Many voters said they had supported Mr. Zelensky not so much because they thought he was a good candidate but because they wanted to punish Mr. Poroshenko for deflating the hopes raised by Ukraine’s 2014 revolution and for doing little to combat corruption.
Mr. Poroshenko tried to rally support during the campaign by promoting himself as a defender of Ukraine’s national interests against Mr. Putin, while Mr. Zelensky focused on what he said was the incumbent’s failure to deliver on promises to end crooked deals between officials and Ukraine’s powerful oligarchs.

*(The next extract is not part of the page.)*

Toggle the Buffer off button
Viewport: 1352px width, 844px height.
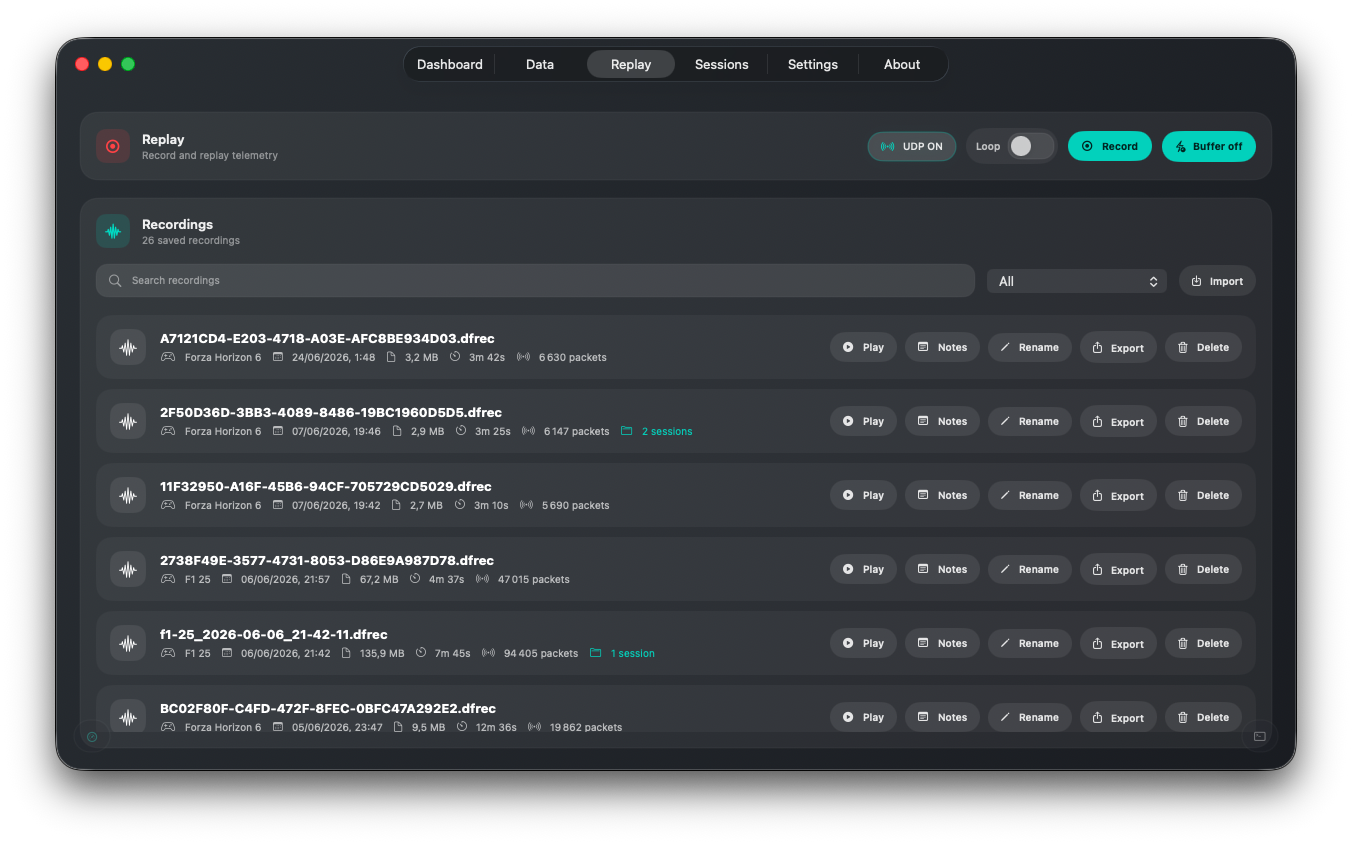(1208, 146)
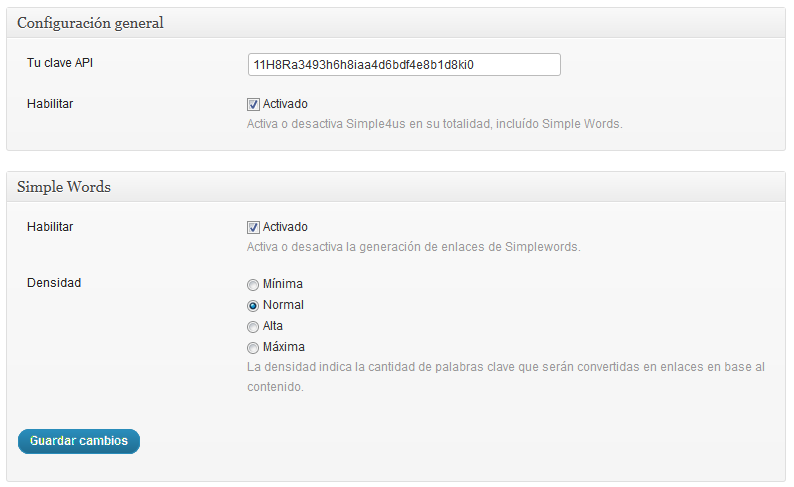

Mr. Zelensky, who plays a teacher who improbably becomes president in the hit television series “Servant of the People,” wound up his campaign on Friday by lambasting Mr. Poroshenko at a raucous debate before more than 20,000 people in a Kiev sports stadium.
Referring to a 2017 pledge made by Mr. Poroshenko to tackle graft and “cut off the hands of those who steal in the army,” Mr. Zelensky asked, “Why do your people all have both their hands?”
Speaking to supporters on Sunday evening in Kiev, Mr. Zelensky said: “Thanks to all the Ukrainian citizens who voted for me, and to all who didn’t. I promise I won’t mess up.”
Volodymyr Ovseychyk, 21, a defense studies student, said he had voted for Mr. Zelensky because he did not want “to vote for politicians who have been in power for five years and have done almost nothing.”
He added that he hoped Mr. Zelensky would turn out to be a leader like Ronald Reagan.